Senate leaders on Monday slowed the drive toward heavily taxing AIG bonuses as President Obama and legal analysts questioned the constitutionality of such a levy and executives at the insurance company returned millions in payments.
Majority Leader Harry Reid, D-Nev., said the Senate probably won't take up the matter this week, saying in a floor speech that "Republicans have asked for more time to study the legislation."
Don Stewart, a spokesman for Senate GOP leader Mitch McConnell, R-Ky., said Republicans want to make sure there are no "unintended consequences or loopholes." As for possible legal problems, Stewart said Republicans don't have to raise them because "the White House did that already."

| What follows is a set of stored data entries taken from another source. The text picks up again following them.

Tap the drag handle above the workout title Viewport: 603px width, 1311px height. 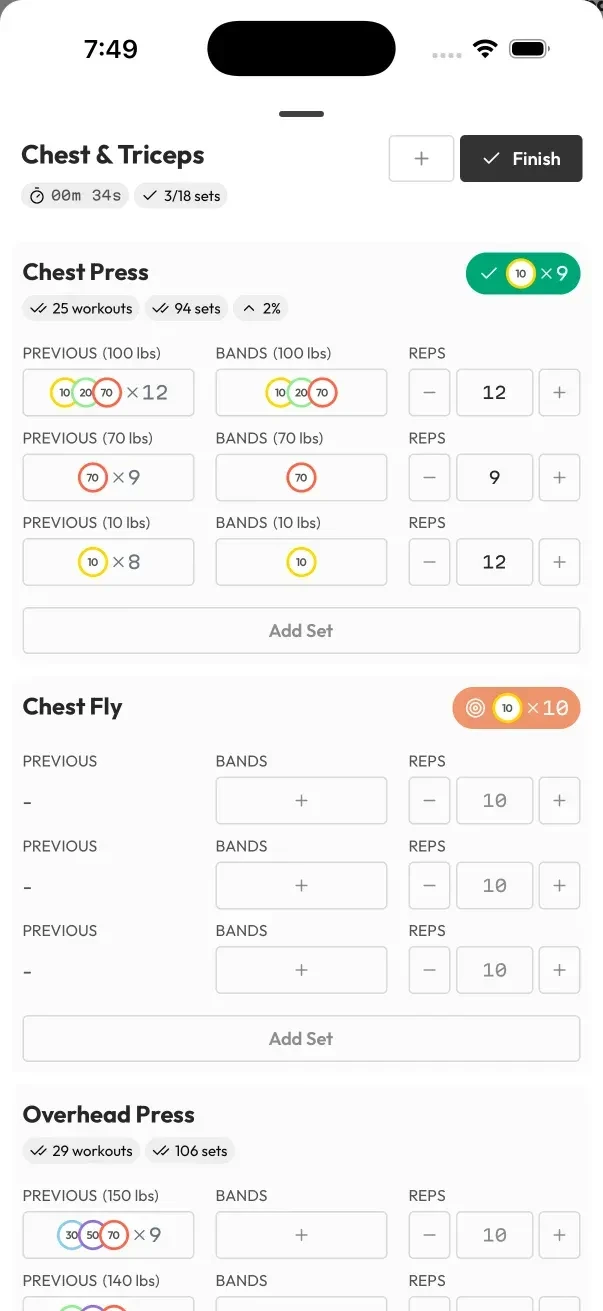tap(301, 114)
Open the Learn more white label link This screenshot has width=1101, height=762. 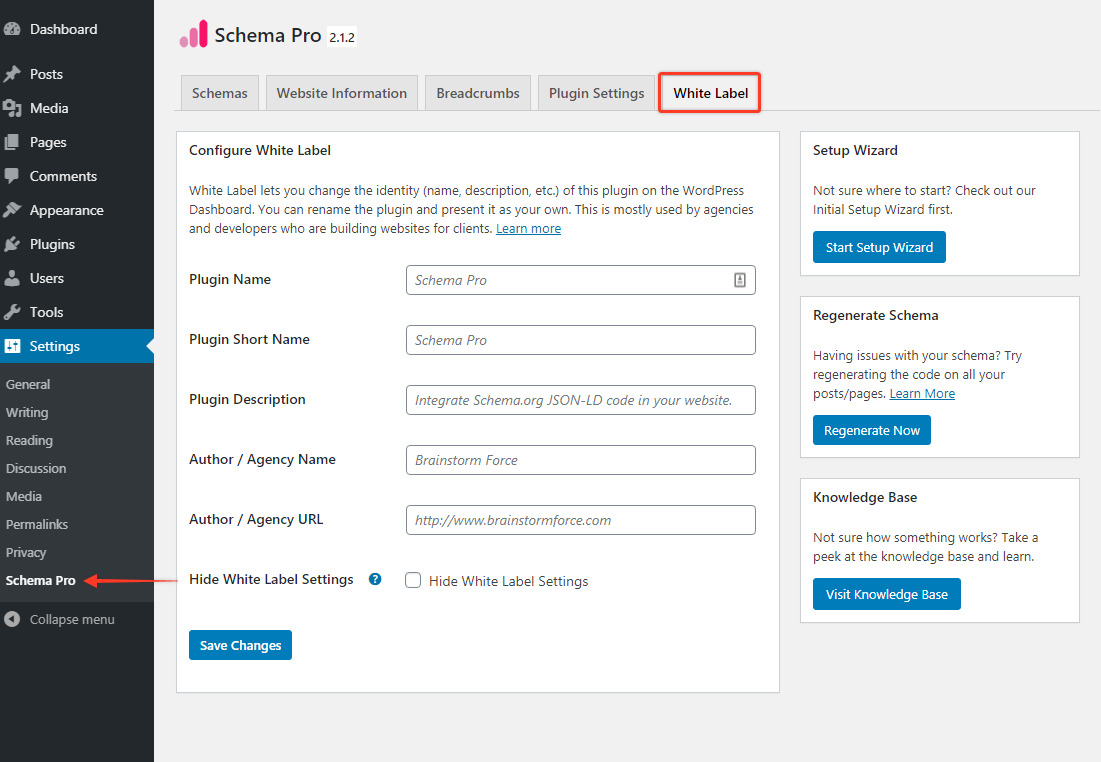[x=528, y=228]
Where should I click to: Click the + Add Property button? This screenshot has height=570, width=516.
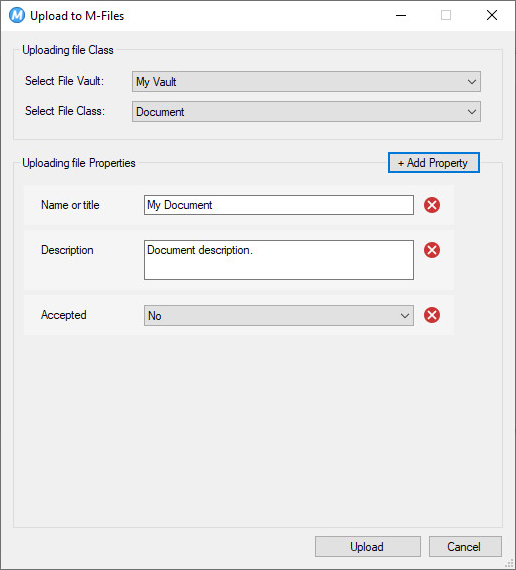tap(433, 162)
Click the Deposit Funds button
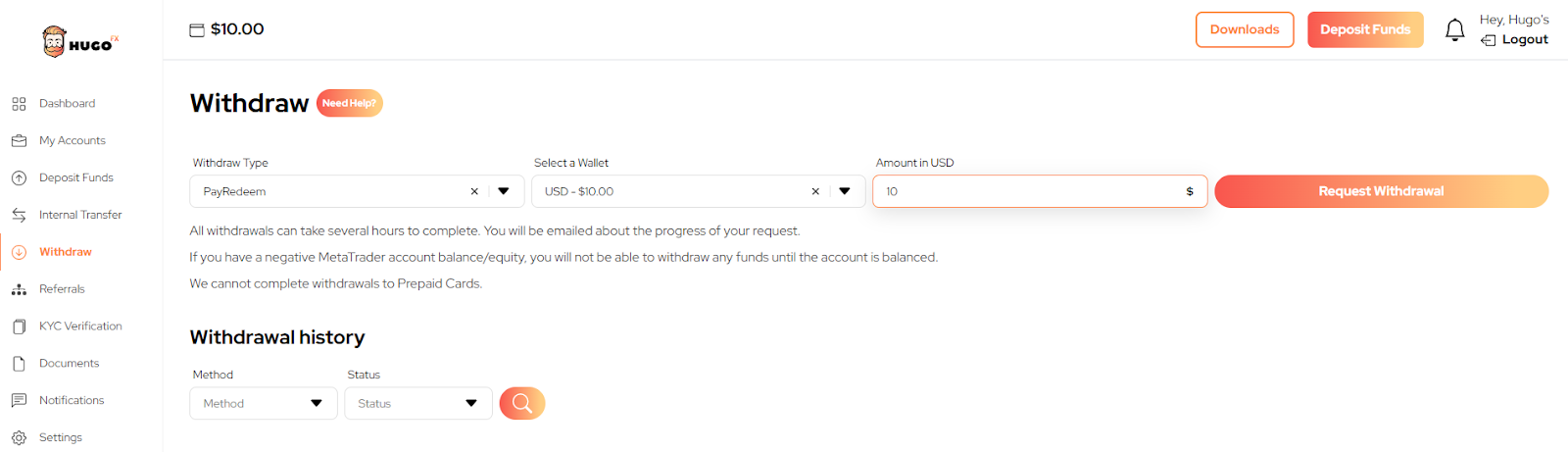Image resolution: width=1568 pixels, height=452 pixels. 1365,30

In a 60 Minutes interview broadcast Sunday, Obama said, "As a general proposition, you don't want to be passing laws that are just targeting a handful of individuals." Obama, who holds a law degree, also has criticized the AIG bonuses and wants to recoup the money.
The House overwhelmingly passed a bill last week that would impose a 90% tax on employee bonuses paid by companies receiving more than $5 billion in federal bailout money.
On Monday, New York Attorney General Andrew Cuomo said 15 AIG employees have agreed to return more than $30 million of the $165 million in bonuses awarded earlier this month. Those who do not return the money, however, could sue if a steep tax is imposed, and Congress would face potential constitutional problems if it is seen as targeting a company, some legal analysts warned.
"I have increasing doubts about the use of the 90% tax," said Harvard Law School professor Laurence Tribe.
Other legal scholars said the constitutional issues are easily addressed.
Joseph Bankman, a law professor at Stanford University, said Congress just has to make sure that the legislation can apply to employees of companies beyond AIG. Bankman also said Congress needs to specify a public purpose, in this case safeguarding federal money.
"You never know the answer until something is litigated," Bankman said. "But in general, the Constitution gives Congress the right to make the tax laws."
Bankman and other scholars said a major issue in potential lawsuits is what the Constitution calls a "bill of attainder," which is when a legislative body singles out an individual or group for punishment. In 2002, a federal appeals court struck down a New York law that prohibited Consolidated Edison from charging customers for costs related to a shutdown of a nuclear power plant.
Tribe said "the pitchfork mentality" surrounding the House bill may make it "at least potentially vulnerable to attack under the bill of attainder clause."
A more "constitutionally sound" approach, Tribe said, has been taken by the House Judiciary Committee. It voted for a bill authorizing the U.S. attorney general to legally challenge excessive payments from federal bailout funds; no full House vote has been scheduled.
Charlotte Crane, law professor at Northwestern University, said courts have few precedents to judge such a "tailored tax."
"Congress doesn't do this kind of thing very often," she said.